SEI Investments Co (SEIC) is a good buy for a beginner investor with a long-term focus and $50,000-$100,000 available for investment. The company's strong financial performance, positive analyst sentiment, and management's confidence in future growth make it a compelling choice. While the stock is currently overbought based on RSI, the long-term growth potential outweighs short-term technical concerns.
The MACD is positive and expanding, indicating bullish momentum. RSI is at 91.966, suggesting the stock is overbought in the short term. The current pre-market price of $91 is near the R1 resistance level of $89.897, with the next resistance at $93.909. Moving averages are converging, signaling potential consolidation.

Strong Q1 2026 financial performance with revenue up 12.8% YoY and EPS up 19.66% YoY.
Record-breaking net sales events of $67 million in Q1
Management's confidence reflected in $200 million stock repurchase.
Positive analyst sentiment with multiple price target increases and 'Overweight' or 'Outperform' ratings.
RSI indicates overbought conditions, suggesting potential short-term pullback.
Broader macroeconomic headwinds in the asset management sector, including scrutiny on private credit and muted capital markets outlook.
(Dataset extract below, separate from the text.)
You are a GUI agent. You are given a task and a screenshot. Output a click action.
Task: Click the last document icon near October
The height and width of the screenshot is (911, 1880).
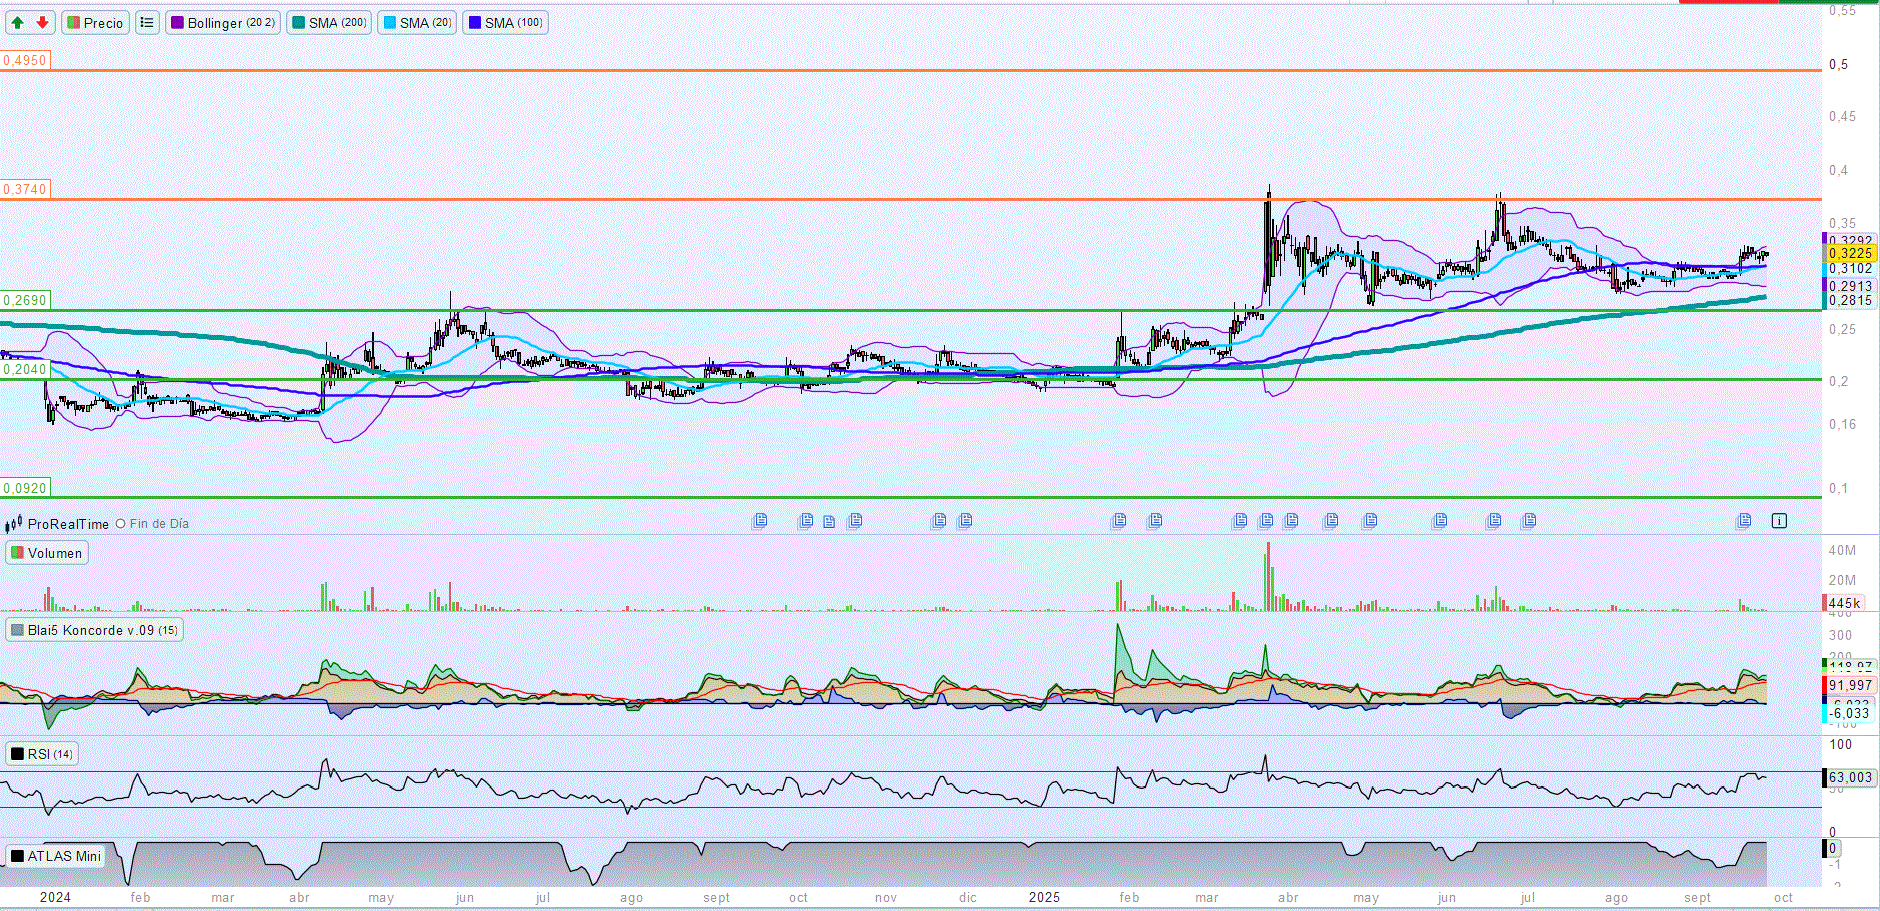point(1744,521)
In Q1 2026, SEI Investments reported revenue of $622.18 million, up 12.8% YoY, and net income of $174.487 million, up 15.16% YoY. EPS increased to $1.44, exceeding expectations, while gross margin slightly declined to 90.15%. The company also has a strong net cash position of $352.8 million.
Analysts are generally positive on SEIC, with recent price target increases from Piper Sandler ($105) and Keefe Bruyette ($107). The stock is rated 'Overweight' or 'Outperform' by multiple firms, citing strong EPS beats, sales momentum, and growth potential in the alternative asset management industry.